Le coût des maisons de repos et l’accessibilité financière des aînés
Les intervenantes ont dénoncé la hausse importante du coût des maisons de repos, soulignant qu’elle dépasse souvent les pensions, que les écarts de prix entre établissements sont marqués et que le secteur privé bénéficie de subsides publics tout en pratiquant des tarifs élevés. Elles ont demandé davantage d’encadrement des prix, plus de transparence, un renforcement de l’offre publique et la mise en place de pistes comme un guichet unique ou l’assurance autonomie. Yves Coppieters a expliqué que les hausses s’expliquent notamment par l’indexation salariale, l’immobilier, les coûts post-Covid et les investissements, et a rappelé que la Wallonie encadre déjà les augmentations à 5 % par an hors indexation.

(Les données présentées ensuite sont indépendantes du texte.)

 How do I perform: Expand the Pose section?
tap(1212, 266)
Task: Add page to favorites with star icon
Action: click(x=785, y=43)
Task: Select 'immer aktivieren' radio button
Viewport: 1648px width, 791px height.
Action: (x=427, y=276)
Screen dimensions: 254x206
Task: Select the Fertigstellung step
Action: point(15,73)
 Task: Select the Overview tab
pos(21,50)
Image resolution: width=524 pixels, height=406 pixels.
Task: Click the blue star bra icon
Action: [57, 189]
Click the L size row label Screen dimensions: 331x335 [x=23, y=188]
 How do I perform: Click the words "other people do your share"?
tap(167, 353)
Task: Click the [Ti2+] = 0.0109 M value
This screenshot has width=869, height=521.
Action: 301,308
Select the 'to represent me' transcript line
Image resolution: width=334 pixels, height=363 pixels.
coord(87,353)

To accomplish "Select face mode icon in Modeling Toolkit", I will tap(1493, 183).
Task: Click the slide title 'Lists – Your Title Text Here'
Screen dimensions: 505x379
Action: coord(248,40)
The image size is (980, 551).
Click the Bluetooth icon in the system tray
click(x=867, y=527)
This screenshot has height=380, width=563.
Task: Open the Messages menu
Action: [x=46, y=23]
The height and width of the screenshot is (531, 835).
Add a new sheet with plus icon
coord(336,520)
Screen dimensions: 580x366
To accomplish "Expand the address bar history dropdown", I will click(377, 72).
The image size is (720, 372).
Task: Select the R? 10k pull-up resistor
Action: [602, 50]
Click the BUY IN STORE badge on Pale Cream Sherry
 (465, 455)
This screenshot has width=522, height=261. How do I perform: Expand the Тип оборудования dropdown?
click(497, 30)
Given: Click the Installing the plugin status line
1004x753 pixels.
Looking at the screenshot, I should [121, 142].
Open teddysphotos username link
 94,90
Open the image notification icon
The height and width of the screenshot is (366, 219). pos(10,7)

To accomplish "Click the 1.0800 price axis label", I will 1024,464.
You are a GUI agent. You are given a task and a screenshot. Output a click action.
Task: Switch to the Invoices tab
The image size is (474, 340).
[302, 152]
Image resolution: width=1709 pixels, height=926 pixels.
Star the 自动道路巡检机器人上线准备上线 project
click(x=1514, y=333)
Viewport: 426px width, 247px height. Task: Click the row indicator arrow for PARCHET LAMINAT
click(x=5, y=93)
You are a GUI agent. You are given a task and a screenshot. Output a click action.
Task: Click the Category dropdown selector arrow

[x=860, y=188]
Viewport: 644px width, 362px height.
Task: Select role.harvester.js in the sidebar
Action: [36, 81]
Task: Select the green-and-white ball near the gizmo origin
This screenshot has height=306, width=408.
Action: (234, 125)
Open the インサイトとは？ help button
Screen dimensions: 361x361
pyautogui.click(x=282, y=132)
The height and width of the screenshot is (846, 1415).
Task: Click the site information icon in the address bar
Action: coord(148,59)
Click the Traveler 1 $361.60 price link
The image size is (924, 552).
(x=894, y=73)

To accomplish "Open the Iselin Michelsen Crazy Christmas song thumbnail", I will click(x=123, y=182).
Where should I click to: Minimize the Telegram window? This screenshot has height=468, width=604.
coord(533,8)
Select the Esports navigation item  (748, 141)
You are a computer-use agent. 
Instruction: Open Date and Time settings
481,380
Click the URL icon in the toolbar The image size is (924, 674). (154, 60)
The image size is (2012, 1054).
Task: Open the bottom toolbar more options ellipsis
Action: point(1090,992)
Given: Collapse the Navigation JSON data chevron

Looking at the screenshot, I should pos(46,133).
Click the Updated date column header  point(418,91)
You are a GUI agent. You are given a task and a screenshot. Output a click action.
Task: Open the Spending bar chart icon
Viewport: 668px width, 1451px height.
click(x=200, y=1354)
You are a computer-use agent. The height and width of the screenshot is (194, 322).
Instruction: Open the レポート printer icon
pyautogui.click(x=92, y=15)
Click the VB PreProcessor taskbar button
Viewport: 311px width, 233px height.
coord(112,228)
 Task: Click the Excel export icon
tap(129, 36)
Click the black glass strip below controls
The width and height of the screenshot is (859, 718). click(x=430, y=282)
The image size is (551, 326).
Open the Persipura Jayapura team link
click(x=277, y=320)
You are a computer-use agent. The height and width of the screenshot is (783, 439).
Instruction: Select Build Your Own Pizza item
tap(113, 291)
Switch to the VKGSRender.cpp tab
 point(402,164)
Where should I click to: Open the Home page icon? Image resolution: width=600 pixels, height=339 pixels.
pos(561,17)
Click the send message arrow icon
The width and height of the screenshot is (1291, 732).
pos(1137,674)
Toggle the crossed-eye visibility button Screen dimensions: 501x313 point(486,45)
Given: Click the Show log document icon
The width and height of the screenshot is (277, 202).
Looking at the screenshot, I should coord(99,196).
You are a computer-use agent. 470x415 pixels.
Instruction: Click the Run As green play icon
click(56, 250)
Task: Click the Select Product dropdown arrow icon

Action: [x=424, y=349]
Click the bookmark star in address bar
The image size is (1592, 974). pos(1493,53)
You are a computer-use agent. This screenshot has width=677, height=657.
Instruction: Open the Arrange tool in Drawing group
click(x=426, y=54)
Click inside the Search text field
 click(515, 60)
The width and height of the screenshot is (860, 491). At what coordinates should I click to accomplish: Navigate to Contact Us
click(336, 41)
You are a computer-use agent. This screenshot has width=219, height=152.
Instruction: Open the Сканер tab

Il a plaidé pour une réforme du financement, une meilleure régulation du secteur privé et des marges des grands groupes, ainsi qu’un renforcement du rôle de l’APA pour aider les personnes précarisées.
L’éventuelle mise en place d’une interdiction d’accès au logement social pour les candidats disposant d’une certaine épargne
Laurent Devin interroge le ministre sur l’opportunité d’étendre en Wallonie l’examen des ressources des candidats au logement social à leur épargne, à la suite d’une décision flamande, et s’inquiète d’une mesure qu’il juge potentiellement disproportionnée ou discriminatoire. Il évoque aussi des propositions visant à faire quitter certains locataires de longue durée ayant pu épargner, afin de libérer des logements pour des personnes plus démunies. Le débat met en avant, du côté du questionneur, la défense du droit au logement et la fonction de tremplin social du logement public, ainsi que l’idée de mixité sociale et de parcours de vie possibles pour les locataires.
Le feu vert de la commission européenne au plan de relance de la belgique
Le questionneur a salué l’approbation par la Commission européenne du plan de relance belge, d’un montant de 5,9 milliards d’euros, dont 1,5 milliard pour la Wallonie, ainsi que ses priorités « vertes », numériques et sociales, en soulignant notamment la validation du métro de Charleroi et le déblocage prochain de 770 millions d’euros de préfinancement. Il a demandé quels seraient désormais les étapes et le calendrier de mise en œuvre. Le ministre-président a répondu en indiquant que le plan était désormais validé et que les projets devaient entrer dans leur phase de concrétisation.